Here is, I. The spiteful scornful reflection which Sanballat and Tobiah cast upon the Jews for their attempt to build the wall about Jerusalem. The country rang of it presently; intelligence was brought of it to Samaria, that nest of enemies to the Jews and their prosperity; and here we are told how they received the tidings. 1. In heart. They were very angry at the undertaking, and had great indignation, Neh. 4:1. It vexed them that Nehemiah came to seek the welfare of the children of Israel (Neh. 2:10); but, when they heard of this great undertaking for their good, they were out of all patience. They had hitherto pleased themselves with the thought that while Jerusalem was unwalled they could swallow it up and make themselves masters of it when they pleased; but, if it be walled, it will not only be fenced against them, but by degrees become formidable to them. The strength and safety of the church are the grief and vexation of its enemies. 2. In word. They despised it, and made it the subject of their ridicule. In this they sufficiently displayed their malice; but good was brought out of it; for, looking upon it as a foolish undertaking that would sink under its own weight, they did not go about to obstruct it till it was too late. Let us see with what pride and malice they set themselves publicly to banter it. (1.) Sanballat speaks with scorn of the workmen: “These feeble Jews” (Neh. 4:2), “what will they do for materials? Will they revive the stones out of the rubbish? And what mean they by being so hasty? Do they think to make the walling of a city but one day’s work, and to keep the feast of dedication with sacrifice the next day? Poor silly people! See how ridiculous they make themselves!” (2.) Tobiah speaks with no less scorn of the work itself. He has his jest too, and must show his wit, Neh. 4:3. Profane scoffers sharpen one another. “Sorry work,” says he, “they are likely to make of it; they themselves will be ashamed of it: If a fox go up, not with his subtlety, but with his weight, he will break down their stone wall.” Many a good work has been thus looked upon with contempt by the proud and haughty scorners.
II. Nehemiah’s humble and devout address to God when he heard of these reflections. He had notice brought him of what they said. It is probable that they themselves sent him a message to this purport, to discourage him, hoping to jeer him out of his attempt; but he did not answer these fools according to their folly; he did not upbraid them with their weakness, but looked up to God by prayer.
1. He begs of God to take notice of the indignities that were done them (Neh. 4:4), and in this we are to imitate him: Hear, O our God! for we are despised. Note, (1.) God’s people have often been a despised people, and loaded with contempt. (2.) God does, and will, hear all the slights that are put upon his people, and it is their comfort that he does so and a good reason why they should be as though they were deaf, Ps. 38:13, 15. “Thou art our God to whom we appeal; our cause needs no more than a fair hearing.”
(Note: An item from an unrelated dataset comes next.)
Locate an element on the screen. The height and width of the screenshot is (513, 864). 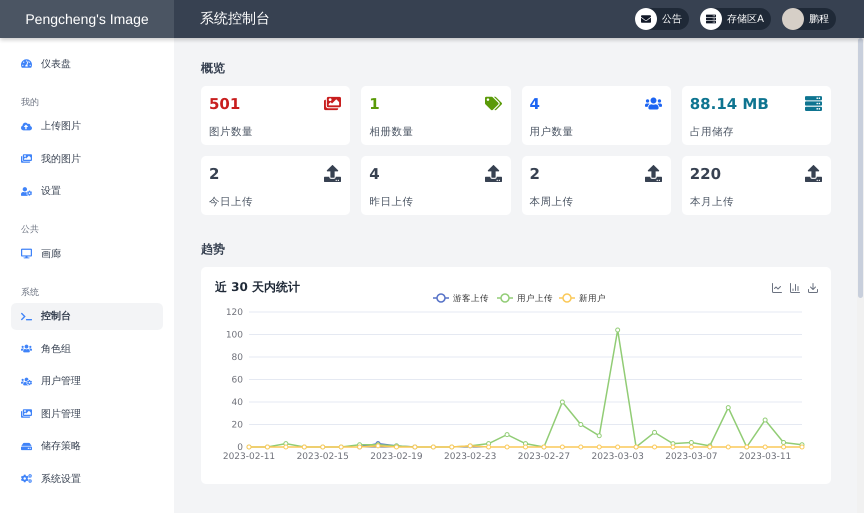
stat-label: 昨日上传 is located at coordinates (392, 202).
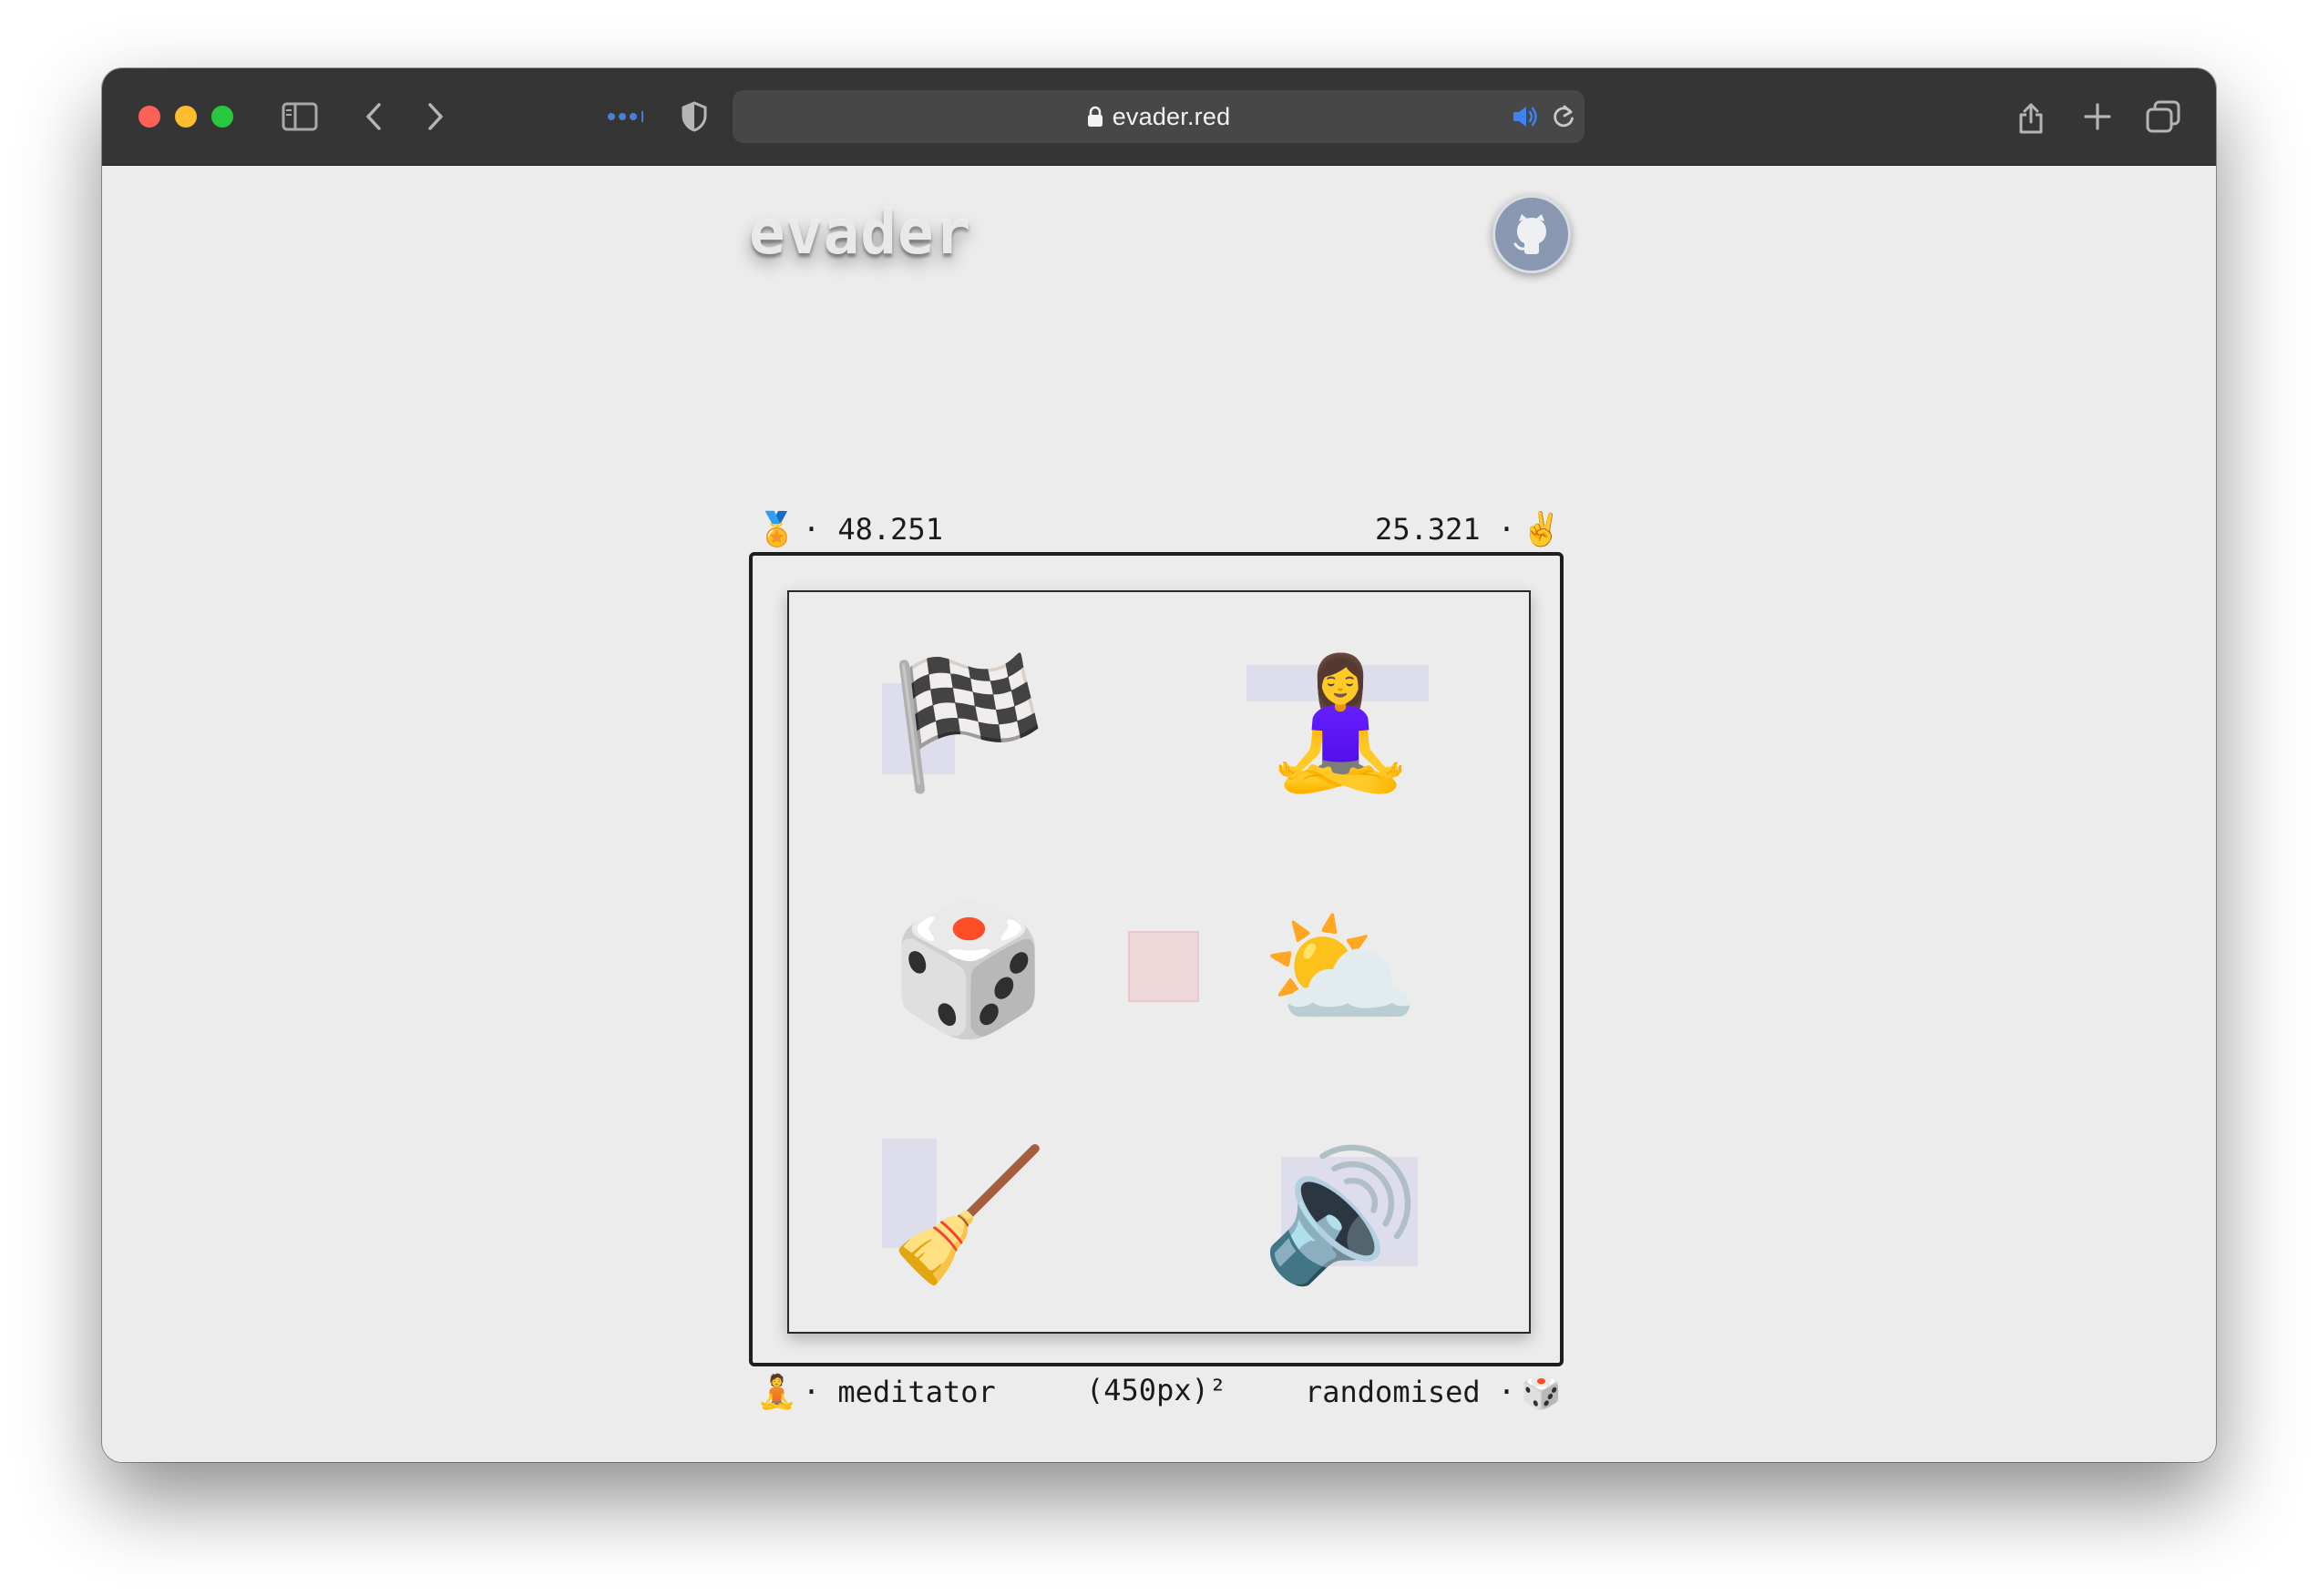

2. He begs of God to avenge their cause and turn the reproach upon the enemies themselves (Neh. 4:4, 5); and this was spoken rather by a spirit of prophecy than by a spirit of prayer, and is not to be imitated by us who are taught of Christ to pray for those that despitefully use and persecute us. Christ himself prayed for those that reproached him: Father, forgive them. Nehemiah here prays, Cover not their iniquity. Note, (1.) Those that cast contempt on God’s people do but prepare everlasting shame for themselves. (2.) It is a sin from which sinners are seldom recovered. Doubtless Nehemiah had reason to think the hearts of those sinners were desperately hardened, so that they would never repent of it, else he would not have prayed that it might never be blotted out. The reason he gives is not, They have abused us, but, They have provoked thee, and that before the builders, to whom, it is likely, they sent a spiteful message. Note, We should be angry at the malice of persecutors, not because it is abusive to us, but because it is offensive to God; and on that we may ground an expectation that God will appear against it, Ps. 74:18, 22.
III. The vigour of the builders, notwithstanding these reflections, Neh. 4:6. They made such good speed that in a little time they had run up the wall to half its height, for the people had a mind to work; their hearts were upon it, and they would have it forwarded. Note, 1. Good work goes on well when people have a mind to it. 2. The reproaches of enemies should rather quicken us to our duty than drive us from it.